Para un poeta, estos relatos describen la búsqueda de la palabra. La concreción. La coloración moral (cómo acercarse a lo espinoso sin necesidad de querer emocionar). La creación de un universo a través de lo llano, de lo cotidiano, de lo familiar. Agujas, estetoscopios, placas, camisas manchadas y gastadas, batas y ese olor a humanidad, a humildad, que formula también el relato de una América sumergida. Marginal. La de los inmigrantes y los desarraigados. La de los analfabetos. La América modesta. Sencilla. Insignificante. La América que prestaba su belleza casi innata y su brío a las palabras de Williams. A esa forma de iniciar los relatos casi en marcha, interrumpiendo un diálogo o un diagnóstico. O de poner en escenas retazos de su propia práctica médica para, acto seguido, envolverlos con una densa capa de ficción. Para ensayar retratos y autorretratos, intentona tras intentona de capturar en su totalidad el oficio de médico. O para consignar los sinsabores y la gloria de equivocarse y de dar con el diagnóstico adecuado. Todo ello, entre chorros de sangre, de fluidos, de partos más o menos difíciles y de rostros que la escritura de Williams desmenuza en busca de esos rasgos propios que los hacen inolvidables.
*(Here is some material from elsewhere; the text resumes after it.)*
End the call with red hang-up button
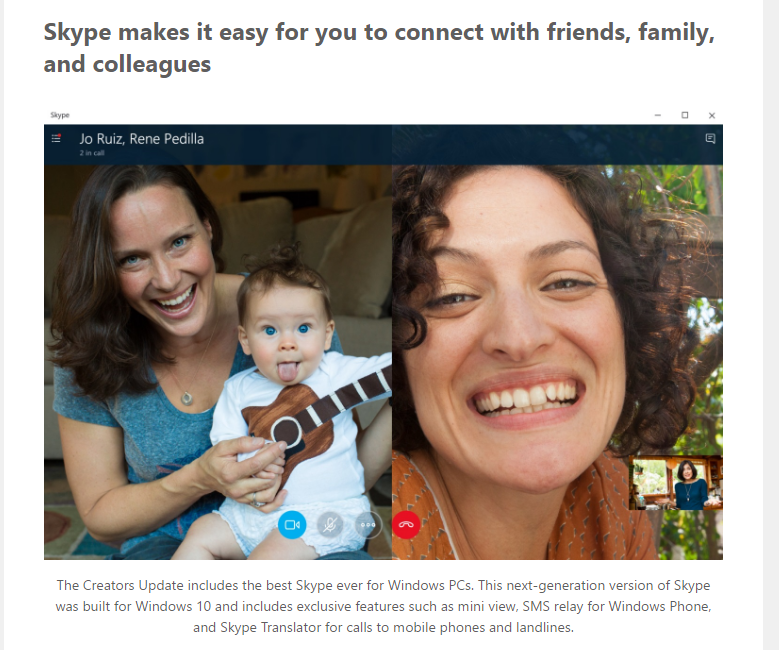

El oficio de médico proporcionó a William Carlos Williams algo así como un andamiaje, unos pernos, que sujetasen un mundo cultivado entre las palabras de la poesía y las cosas de la realidad simple y llana. El efecto que producen sus relatos, secos, a ratos directos o simplemente entretenidos, detallistas y poderosamente humanos, didácticos y duros, y también ligeros, bellos, conmovedores o sentimentales en su manera de exponer la derrota con la que carga la práctica de un trabajo, de cualquier trabajo, es muy claro: dejar que la vida respire, se entremezcle, aporte y sirva de cohesión a las palabras, la música y el sentido de un oficio. De un mundo. De ese mundo.